Pour Yves Clot, même quand Vygotski critique Piaget dans Pensée en langage, il utilise les résultats du psychologe suisse en les interprétant : « au sein de la collectivité d’enfant, c’est dans la dispute que se créent les éléments fonctionnels qui déclenchent le développement de la réflexion » y écrit-il.
Quand Vygostki montre comment la médiation de l’échange « sort le sujet de lui-même », il a aussi en tête que le sujet s’excentre aussi grâce à la médiation instrumentale des savoirs.
Le « collectif » a deux fonctions différentes : source de l’activité individuelle, mais aussi, par le développement, ressource pour l’activité individuelle. L’activité individuelle s’affranchit des formes sociales non pas en les niant, mais en les développant. C’est à cette condition que le sujet peut engager son activité propre, « y mettre du sien» pour devenir «unique en son genre ».

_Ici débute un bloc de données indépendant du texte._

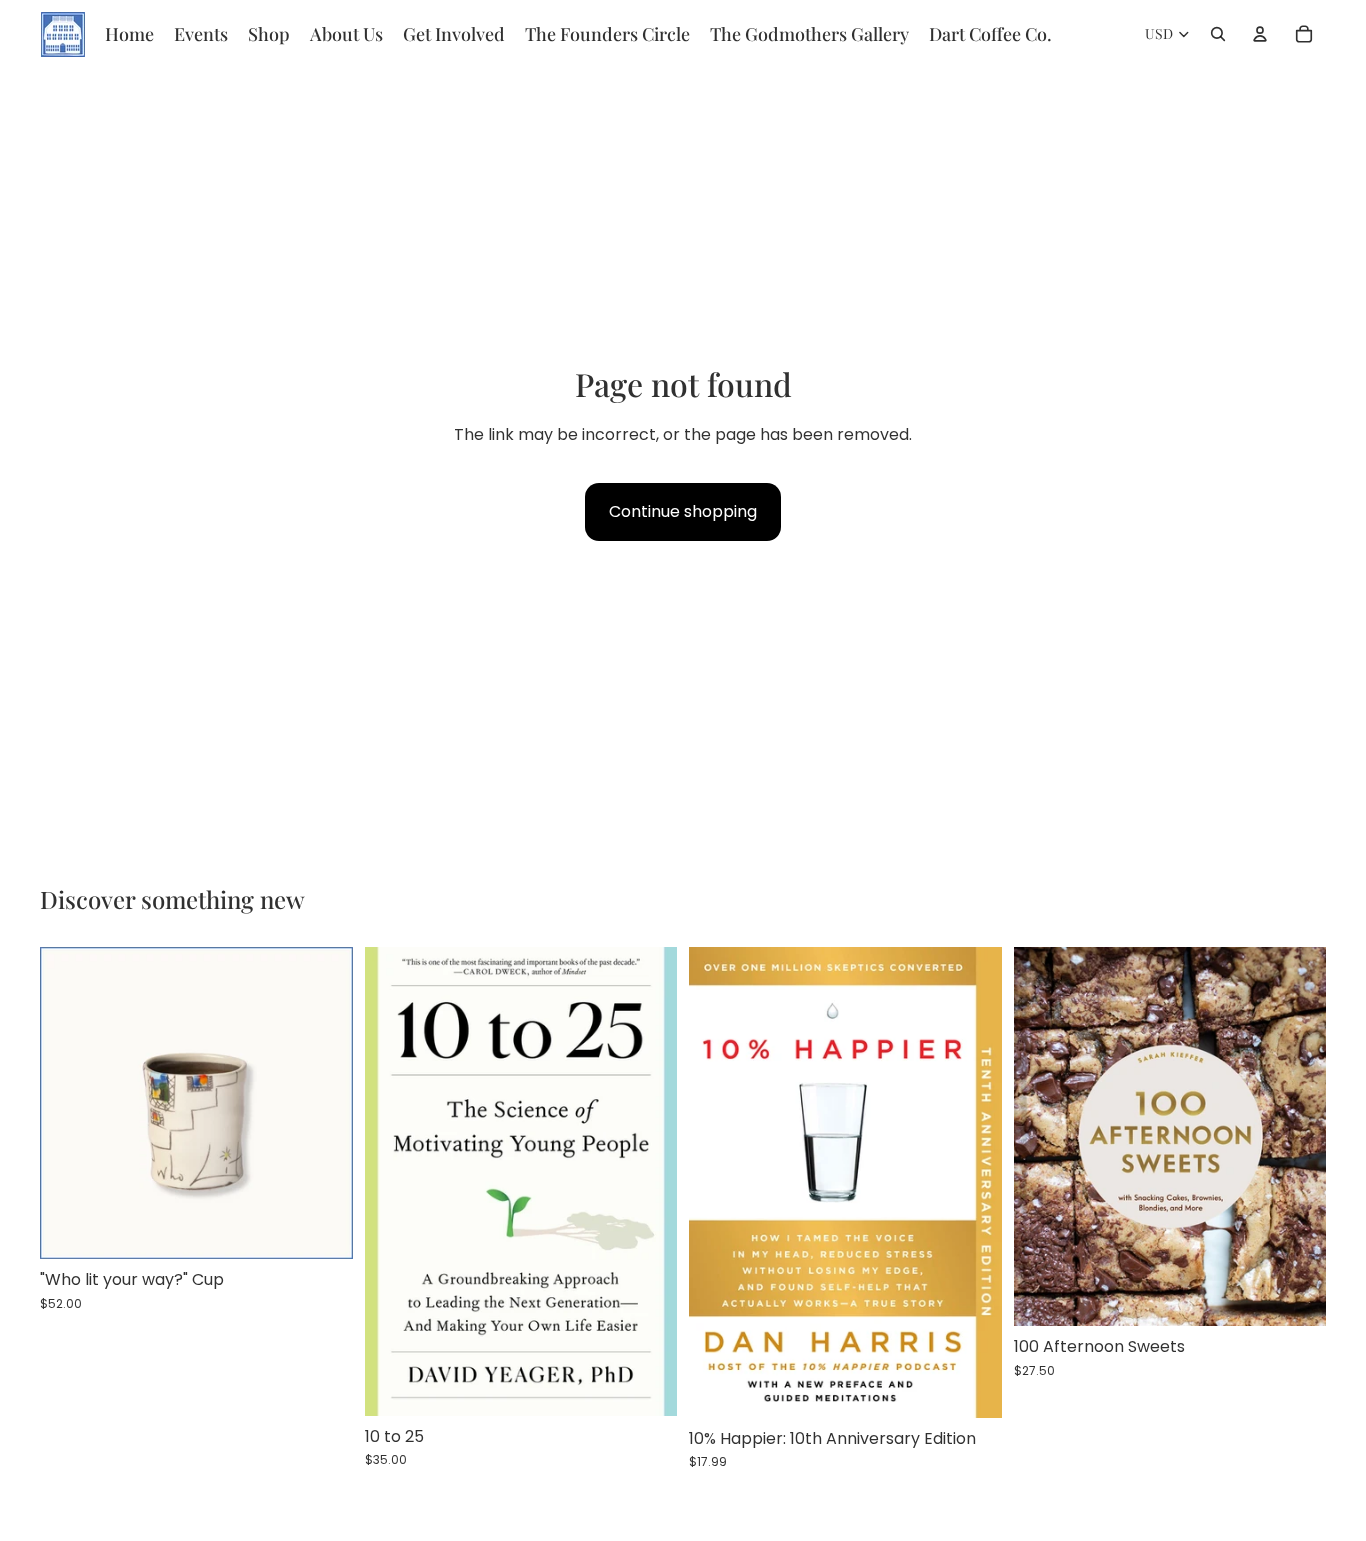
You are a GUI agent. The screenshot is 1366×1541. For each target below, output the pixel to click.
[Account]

C’est pourquoi Vygotski s’intéresse au passage de l’activité individuelle dans l’activité sociale, de l’une à l’autre. L’intériorisation ne va du dehors au dedans que par des « moyens détournés », en raison des caractéristiques du social, précisément parce qu’il est inachevé. « L’inachevement du social est la source du développement psychologique ». Donc, quand le social parle d’une seule voix (et c’est de plus en plus la situation sociale et politique actuelle), alors le sujet devient muet.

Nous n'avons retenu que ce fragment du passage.